** Opening DATA RECORDS block **

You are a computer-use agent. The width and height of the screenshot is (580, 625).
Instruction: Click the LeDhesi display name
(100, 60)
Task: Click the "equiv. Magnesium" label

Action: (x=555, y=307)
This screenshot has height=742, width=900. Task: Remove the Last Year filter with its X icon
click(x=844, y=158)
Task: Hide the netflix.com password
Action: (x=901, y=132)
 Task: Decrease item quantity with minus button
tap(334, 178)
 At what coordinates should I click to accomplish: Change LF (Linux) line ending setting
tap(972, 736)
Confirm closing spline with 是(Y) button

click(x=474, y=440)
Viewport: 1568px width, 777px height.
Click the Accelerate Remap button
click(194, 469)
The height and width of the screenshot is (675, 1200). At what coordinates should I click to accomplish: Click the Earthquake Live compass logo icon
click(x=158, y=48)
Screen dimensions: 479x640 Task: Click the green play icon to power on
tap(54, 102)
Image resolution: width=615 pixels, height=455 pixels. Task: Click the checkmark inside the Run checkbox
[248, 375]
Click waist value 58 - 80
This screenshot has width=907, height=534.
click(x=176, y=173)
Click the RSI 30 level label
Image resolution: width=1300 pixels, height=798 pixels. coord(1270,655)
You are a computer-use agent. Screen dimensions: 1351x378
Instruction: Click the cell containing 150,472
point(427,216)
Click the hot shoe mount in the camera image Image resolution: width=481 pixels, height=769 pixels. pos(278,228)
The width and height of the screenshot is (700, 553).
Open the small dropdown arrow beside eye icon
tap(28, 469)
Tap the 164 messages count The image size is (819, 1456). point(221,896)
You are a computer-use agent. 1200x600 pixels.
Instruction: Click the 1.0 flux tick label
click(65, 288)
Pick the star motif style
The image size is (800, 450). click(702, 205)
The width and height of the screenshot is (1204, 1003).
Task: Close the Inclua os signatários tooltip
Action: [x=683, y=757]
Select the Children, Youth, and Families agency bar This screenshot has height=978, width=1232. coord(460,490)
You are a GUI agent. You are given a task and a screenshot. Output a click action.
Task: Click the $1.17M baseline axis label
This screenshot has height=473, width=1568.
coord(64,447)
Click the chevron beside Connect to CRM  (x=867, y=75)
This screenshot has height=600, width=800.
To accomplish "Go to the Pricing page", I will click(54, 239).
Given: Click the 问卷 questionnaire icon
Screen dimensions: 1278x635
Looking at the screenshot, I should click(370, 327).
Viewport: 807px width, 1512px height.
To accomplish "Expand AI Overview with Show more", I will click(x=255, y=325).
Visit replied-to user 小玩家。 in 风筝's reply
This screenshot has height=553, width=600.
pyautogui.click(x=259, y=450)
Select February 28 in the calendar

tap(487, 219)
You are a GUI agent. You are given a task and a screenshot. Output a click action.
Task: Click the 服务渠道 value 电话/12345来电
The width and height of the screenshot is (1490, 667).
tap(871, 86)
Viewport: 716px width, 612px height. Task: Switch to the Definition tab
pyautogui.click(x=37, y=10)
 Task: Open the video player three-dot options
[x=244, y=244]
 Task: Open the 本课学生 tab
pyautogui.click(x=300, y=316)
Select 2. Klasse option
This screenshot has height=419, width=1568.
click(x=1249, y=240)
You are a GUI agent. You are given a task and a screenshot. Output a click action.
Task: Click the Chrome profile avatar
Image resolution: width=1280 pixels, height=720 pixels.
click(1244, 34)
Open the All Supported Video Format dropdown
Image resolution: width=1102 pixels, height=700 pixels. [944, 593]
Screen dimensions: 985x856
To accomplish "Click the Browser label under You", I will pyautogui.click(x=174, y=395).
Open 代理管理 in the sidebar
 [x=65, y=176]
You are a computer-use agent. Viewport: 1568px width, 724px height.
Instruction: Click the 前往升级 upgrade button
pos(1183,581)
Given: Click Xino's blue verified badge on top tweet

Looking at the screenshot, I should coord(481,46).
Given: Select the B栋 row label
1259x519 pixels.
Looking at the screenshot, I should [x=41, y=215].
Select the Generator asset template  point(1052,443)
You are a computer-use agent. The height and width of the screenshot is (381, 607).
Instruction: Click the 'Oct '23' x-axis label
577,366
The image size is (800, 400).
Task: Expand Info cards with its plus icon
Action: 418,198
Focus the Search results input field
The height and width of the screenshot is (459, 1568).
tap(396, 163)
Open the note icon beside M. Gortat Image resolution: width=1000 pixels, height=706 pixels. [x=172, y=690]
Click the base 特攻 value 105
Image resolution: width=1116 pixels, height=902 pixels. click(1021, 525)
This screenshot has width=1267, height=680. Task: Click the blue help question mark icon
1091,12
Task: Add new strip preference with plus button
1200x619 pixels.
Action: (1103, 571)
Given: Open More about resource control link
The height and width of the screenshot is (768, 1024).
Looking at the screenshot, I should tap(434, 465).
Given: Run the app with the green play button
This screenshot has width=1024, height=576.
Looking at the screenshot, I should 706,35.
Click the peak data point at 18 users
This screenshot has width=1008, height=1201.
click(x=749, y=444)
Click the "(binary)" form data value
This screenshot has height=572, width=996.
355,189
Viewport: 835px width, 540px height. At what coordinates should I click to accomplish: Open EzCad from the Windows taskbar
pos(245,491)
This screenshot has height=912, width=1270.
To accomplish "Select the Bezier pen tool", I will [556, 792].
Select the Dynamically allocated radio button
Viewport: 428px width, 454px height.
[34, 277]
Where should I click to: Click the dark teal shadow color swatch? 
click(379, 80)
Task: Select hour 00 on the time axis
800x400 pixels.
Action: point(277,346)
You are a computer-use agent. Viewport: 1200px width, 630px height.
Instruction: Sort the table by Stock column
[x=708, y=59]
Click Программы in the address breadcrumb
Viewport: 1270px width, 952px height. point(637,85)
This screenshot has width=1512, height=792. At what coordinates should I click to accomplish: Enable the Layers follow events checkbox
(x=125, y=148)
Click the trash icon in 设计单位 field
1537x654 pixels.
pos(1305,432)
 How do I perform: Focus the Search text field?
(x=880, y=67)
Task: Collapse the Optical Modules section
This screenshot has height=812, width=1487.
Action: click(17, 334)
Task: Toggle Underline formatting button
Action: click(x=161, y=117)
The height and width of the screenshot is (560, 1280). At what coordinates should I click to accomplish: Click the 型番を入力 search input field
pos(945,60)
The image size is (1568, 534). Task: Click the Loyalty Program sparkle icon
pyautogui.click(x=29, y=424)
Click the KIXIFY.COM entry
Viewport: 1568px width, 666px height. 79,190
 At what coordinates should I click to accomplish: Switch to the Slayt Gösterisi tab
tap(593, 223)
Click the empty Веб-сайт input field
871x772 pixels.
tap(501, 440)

** Closing DATA RECORDS block **

PROBLEM STATEMENT
Find every line above that contains the word "computer", and return each one.

EXERCISE SOLUTION
You are a computer-use agent. The width and height of the screenshot is (580, 625).
You are a computer-use agent. Screen dimensions: 1351x378
You are a computer-use agent. 1200x600 pixels.
You are a computer-use agent. Viewport: 1568px width, 724px height.
You are a computer-use agent. The height and width of the screenshot is (381, 607).
You are a computer-use agent. Viewport: 1200px width, 630px height.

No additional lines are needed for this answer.